[Data for analysis]
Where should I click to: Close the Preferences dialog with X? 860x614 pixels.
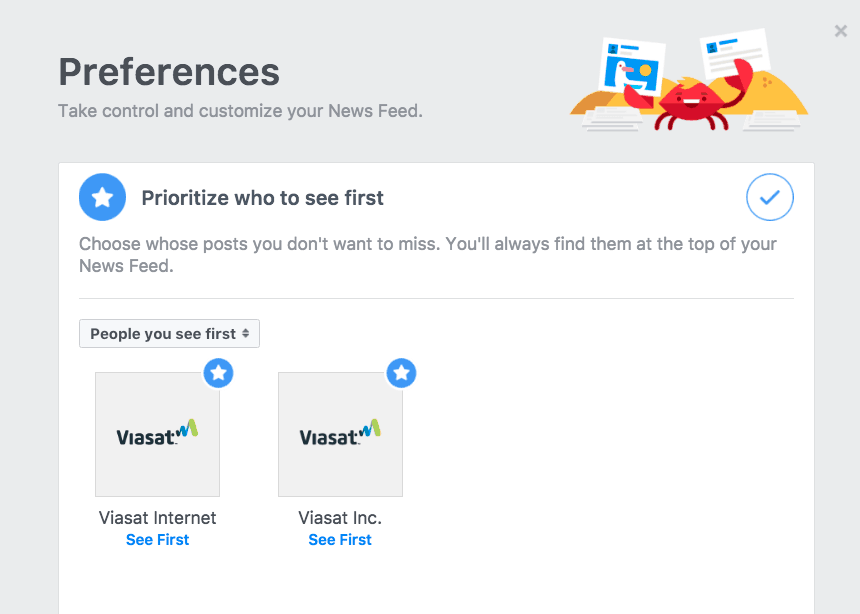point(841,31)
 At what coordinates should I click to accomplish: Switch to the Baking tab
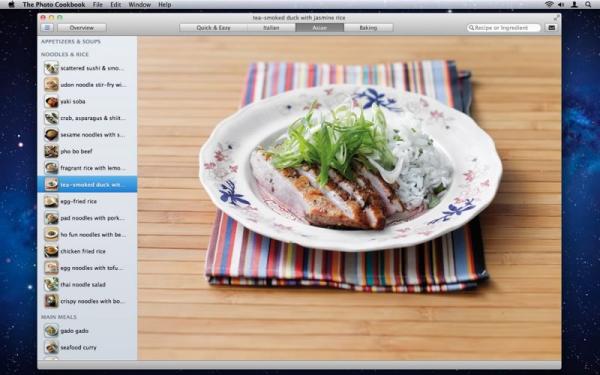tap(368, 28)
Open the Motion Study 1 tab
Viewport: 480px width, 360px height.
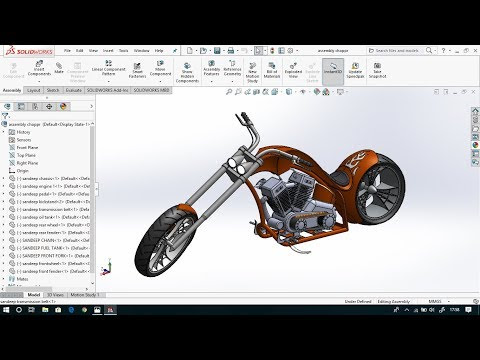coord(85,295)
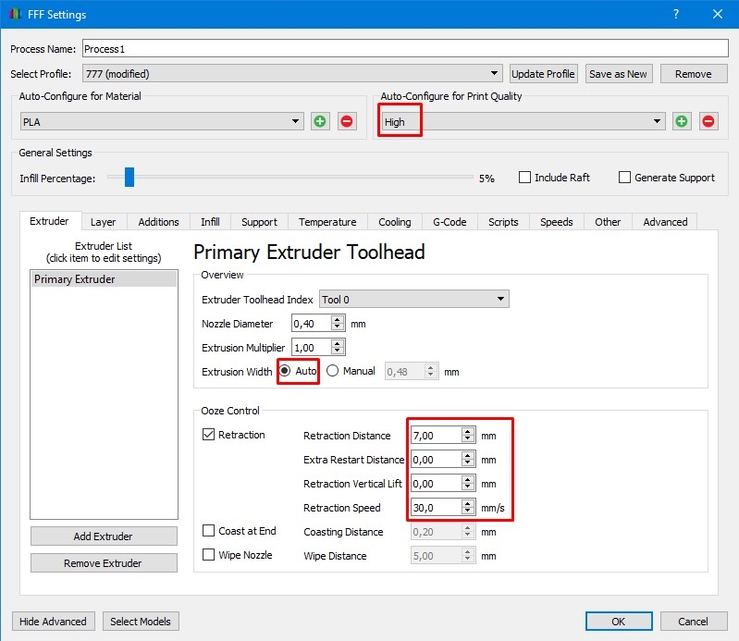Viewport: 739px width, 641px height.
Task: Click the Update Profile button
Action: pyautogui.click(x=543, y=74)
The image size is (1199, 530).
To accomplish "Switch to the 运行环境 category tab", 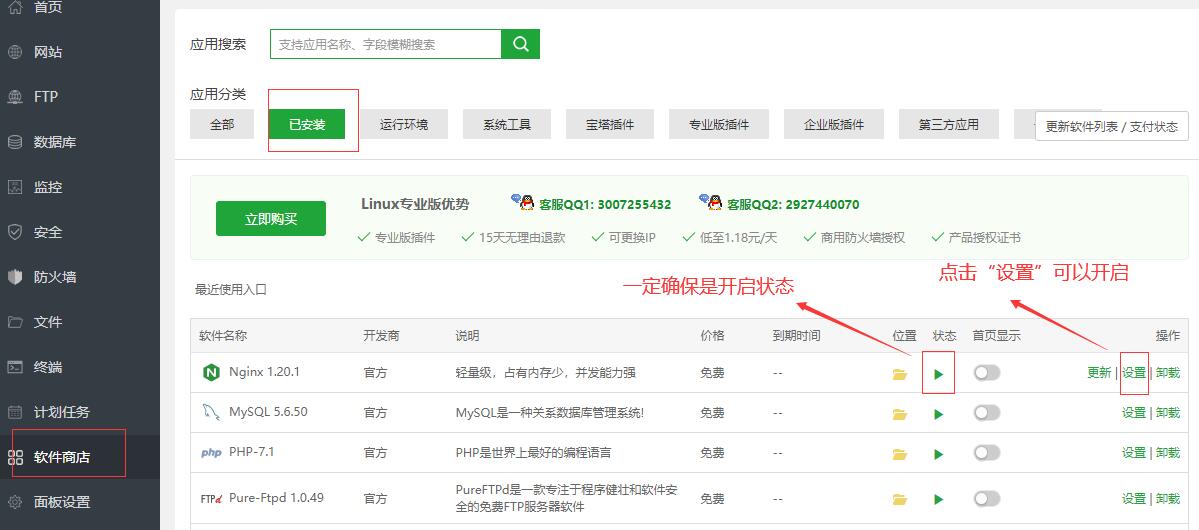I will 404,125.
[/Data for analysis]
> _Work instruction_
With the pictures omitted, set down each line exactly, starting at the first line of the records above and ending with the line that contains "Open the Motion Study 1 tab".

> _Task output_
Where should I click to: Close the Preferences dialog with X? 860x614 pixels.
point(841,31)
 At what coordinates should I click to accomplish: Switch to the Baking tab
tap(368, 28)
Open the Motion Study 1 tab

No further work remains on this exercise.